_TO BE DONE_. Copy the rows between the line containing "Identify the location of 'ENGLISH MOVIES'." and the line containing "on the close", inclusive, without changing anything.

** Start DATA RECORDS **

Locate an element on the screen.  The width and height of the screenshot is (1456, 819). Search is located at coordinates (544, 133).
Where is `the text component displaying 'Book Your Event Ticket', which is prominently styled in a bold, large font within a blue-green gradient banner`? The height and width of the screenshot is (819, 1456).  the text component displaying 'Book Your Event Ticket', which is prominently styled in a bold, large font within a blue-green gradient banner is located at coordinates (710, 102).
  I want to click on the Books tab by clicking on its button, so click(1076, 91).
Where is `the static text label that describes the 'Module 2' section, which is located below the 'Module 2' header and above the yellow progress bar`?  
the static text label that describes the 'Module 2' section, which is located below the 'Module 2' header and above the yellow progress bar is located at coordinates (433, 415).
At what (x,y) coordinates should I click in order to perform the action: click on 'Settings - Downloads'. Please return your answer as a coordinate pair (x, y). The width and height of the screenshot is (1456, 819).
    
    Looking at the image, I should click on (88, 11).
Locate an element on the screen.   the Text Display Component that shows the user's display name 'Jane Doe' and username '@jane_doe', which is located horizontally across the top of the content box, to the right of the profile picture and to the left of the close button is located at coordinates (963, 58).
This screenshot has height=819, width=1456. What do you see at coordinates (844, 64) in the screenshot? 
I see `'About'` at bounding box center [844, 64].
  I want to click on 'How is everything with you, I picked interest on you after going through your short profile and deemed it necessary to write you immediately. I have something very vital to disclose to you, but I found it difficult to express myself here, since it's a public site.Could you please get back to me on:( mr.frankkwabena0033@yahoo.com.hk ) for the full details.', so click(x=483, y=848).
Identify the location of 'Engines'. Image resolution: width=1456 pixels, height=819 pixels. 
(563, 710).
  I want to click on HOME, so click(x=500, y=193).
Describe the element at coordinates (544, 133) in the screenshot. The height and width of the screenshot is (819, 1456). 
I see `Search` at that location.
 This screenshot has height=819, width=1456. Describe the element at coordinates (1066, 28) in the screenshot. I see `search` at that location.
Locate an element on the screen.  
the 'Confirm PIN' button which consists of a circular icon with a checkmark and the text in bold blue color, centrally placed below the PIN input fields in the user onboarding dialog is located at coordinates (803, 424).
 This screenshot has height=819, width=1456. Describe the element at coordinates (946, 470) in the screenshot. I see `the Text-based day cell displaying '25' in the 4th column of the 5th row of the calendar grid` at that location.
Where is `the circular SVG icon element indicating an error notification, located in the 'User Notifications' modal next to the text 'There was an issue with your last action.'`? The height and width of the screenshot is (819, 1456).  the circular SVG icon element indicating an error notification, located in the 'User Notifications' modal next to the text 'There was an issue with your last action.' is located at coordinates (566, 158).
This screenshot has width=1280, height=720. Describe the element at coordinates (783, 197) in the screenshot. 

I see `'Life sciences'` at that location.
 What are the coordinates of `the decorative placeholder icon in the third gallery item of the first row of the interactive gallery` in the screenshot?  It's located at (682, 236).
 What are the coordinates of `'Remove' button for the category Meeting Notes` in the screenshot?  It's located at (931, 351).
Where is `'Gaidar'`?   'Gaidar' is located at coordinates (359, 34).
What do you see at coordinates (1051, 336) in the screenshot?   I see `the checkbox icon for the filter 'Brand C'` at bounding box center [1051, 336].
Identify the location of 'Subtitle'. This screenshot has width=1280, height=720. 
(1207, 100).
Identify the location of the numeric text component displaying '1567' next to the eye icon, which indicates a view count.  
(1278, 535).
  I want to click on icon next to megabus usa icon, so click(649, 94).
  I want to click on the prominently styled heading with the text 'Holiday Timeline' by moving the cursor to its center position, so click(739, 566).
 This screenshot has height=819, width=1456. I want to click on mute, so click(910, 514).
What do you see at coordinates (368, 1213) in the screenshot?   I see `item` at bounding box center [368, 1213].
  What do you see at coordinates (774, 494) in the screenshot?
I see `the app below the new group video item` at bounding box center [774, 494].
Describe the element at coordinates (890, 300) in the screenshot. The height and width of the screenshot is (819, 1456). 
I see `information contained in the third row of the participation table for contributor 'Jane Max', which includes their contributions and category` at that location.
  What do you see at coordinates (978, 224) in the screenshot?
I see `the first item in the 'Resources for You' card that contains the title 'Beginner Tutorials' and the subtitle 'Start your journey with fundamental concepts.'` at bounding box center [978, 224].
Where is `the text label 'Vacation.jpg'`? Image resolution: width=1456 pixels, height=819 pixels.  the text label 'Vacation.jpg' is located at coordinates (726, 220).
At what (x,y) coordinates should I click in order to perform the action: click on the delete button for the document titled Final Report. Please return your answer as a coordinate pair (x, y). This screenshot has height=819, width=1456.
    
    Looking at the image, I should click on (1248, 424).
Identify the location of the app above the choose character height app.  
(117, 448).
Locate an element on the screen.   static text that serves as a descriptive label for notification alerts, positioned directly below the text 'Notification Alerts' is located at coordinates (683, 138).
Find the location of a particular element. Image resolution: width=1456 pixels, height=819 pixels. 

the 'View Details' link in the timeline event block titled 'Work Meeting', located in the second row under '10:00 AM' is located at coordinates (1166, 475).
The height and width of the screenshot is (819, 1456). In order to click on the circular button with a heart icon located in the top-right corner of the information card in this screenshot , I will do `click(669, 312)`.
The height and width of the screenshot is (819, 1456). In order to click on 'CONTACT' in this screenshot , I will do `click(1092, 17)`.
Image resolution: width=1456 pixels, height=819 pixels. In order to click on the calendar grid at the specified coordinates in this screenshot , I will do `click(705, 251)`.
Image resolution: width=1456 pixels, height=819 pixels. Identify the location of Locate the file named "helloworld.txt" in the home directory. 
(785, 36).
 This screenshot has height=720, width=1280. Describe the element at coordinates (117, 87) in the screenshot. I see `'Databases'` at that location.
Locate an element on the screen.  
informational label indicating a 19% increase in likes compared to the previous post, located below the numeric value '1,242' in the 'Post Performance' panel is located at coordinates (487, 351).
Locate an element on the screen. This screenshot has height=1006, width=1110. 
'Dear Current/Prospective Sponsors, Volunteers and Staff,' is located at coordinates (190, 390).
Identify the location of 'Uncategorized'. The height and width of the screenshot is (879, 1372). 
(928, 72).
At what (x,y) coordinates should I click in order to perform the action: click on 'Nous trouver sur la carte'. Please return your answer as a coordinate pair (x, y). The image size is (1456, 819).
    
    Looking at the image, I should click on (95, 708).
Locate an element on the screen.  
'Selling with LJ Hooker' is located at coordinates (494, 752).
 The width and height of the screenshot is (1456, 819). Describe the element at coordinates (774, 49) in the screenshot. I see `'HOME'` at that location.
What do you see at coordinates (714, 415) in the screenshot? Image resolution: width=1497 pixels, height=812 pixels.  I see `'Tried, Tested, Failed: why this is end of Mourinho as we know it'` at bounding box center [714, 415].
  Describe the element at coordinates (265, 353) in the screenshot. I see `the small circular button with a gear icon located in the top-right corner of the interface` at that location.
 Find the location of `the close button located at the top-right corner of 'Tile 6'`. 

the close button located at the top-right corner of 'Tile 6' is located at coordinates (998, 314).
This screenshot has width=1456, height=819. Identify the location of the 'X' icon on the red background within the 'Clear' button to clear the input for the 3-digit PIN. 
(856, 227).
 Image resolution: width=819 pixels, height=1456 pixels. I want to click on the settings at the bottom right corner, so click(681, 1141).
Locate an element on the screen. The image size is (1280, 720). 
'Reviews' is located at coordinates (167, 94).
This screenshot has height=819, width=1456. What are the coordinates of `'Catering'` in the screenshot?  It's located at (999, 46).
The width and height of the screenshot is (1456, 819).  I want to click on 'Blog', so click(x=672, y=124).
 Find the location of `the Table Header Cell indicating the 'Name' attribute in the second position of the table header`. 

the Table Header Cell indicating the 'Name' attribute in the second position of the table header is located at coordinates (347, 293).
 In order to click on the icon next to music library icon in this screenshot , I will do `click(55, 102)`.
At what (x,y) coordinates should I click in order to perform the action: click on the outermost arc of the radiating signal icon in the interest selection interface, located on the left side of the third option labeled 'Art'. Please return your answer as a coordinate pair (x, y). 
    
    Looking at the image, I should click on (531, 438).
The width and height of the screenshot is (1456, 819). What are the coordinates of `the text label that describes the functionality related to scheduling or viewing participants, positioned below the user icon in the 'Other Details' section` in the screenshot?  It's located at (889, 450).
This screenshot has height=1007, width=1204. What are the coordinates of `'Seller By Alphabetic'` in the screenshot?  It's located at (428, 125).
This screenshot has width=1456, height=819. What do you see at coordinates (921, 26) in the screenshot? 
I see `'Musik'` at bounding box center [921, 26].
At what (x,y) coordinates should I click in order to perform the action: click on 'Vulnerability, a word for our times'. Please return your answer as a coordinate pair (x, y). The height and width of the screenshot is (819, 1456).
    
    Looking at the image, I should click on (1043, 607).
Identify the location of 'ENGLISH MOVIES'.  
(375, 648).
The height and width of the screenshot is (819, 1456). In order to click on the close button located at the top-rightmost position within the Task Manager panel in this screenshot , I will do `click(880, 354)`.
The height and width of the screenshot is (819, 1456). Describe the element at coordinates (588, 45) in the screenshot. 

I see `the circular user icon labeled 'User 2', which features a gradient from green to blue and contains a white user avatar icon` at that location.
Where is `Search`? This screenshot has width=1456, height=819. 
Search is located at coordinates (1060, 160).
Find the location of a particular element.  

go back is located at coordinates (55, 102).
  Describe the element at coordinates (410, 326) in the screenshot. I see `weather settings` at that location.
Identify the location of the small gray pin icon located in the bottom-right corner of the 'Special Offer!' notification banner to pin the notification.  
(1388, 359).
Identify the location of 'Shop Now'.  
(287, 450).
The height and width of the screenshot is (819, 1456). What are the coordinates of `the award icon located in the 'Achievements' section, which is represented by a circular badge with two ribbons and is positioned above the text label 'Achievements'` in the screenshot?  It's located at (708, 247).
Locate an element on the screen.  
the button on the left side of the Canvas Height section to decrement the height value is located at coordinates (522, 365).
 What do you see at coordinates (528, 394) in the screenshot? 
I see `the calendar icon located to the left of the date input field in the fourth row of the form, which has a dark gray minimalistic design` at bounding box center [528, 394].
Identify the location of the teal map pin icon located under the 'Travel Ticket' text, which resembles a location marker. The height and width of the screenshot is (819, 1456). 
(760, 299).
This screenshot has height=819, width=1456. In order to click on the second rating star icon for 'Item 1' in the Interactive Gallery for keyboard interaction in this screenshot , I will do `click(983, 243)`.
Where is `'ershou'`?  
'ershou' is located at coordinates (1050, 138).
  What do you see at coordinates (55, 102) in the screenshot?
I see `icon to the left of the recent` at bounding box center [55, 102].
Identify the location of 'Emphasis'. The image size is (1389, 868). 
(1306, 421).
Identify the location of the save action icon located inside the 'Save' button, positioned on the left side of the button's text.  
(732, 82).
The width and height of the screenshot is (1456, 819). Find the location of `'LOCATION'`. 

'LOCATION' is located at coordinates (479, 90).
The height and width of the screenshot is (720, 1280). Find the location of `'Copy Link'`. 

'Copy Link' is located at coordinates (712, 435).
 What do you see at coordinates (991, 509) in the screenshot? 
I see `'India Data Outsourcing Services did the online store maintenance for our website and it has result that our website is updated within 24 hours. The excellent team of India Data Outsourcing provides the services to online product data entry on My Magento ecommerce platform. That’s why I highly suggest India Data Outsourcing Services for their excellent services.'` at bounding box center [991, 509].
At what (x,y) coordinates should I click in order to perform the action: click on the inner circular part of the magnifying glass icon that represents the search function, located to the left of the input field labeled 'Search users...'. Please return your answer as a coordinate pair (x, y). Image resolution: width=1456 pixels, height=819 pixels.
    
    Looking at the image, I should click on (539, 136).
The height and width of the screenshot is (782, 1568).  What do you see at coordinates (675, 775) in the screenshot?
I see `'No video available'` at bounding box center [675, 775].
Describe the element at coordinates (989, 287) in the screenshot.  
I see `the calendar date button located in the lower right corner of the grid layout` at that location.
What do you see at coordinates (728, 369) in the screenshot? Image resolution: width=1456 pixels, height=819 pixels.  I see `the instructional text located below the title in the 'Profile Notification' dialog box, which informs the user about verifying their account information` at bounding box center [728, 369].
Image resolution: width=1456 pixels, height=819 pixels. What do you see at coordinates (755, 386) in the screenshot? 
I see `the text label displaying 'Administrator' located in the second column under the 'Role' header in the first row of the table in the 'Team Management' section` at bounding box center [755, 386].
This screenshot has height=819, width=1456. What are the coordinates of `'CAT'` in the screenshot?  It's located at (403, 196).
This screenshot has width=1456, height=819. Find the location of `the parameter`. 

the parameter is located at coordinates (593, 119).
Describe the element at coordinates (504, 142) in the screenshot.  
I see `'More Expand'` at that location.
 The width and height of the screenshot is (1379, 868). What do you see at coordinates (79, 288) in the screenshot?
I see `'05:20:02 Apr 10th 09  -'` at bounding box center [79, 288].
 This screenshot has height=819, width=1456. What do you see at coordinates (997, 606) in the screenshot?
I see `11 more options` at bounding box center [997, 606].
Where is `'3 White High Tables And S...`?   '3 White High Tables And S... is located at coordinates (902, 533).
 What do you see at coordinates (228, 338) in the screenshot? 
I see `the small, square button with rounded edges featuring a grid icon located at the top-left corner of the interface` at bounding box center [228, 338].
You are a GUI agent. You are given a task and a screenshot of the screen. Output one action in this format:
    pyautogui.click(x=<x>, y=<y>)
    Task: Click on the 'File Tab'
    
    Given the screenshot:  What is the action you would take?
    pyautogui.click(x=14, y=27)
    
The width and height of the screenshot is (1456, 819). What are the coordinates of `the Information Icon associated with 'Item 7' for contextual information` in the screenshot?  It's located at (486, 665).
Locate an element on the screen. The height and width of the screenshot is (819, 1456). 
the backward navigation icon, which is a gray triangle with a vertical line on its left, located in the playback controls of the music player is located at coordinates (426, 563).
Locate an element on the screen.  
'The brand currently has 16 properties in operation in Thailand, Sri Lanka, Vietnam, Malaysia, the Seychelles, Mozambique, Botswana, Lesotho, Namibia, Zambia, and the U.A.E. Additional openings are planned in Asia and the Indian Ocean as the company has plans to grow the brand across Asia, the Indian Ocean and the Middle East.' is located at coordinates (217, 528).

** End DATA RECORDS **

_EXERCISE OUTPUT_.
Identify the location of 'ENGLISH MOVIES'.  
(375, 648).
The height and width of the screenshot is (819, 1456). In order to click on the close button located at the top-rightmost position within the Task Manager panel in this screenshot , I will do `click(880, 354)`.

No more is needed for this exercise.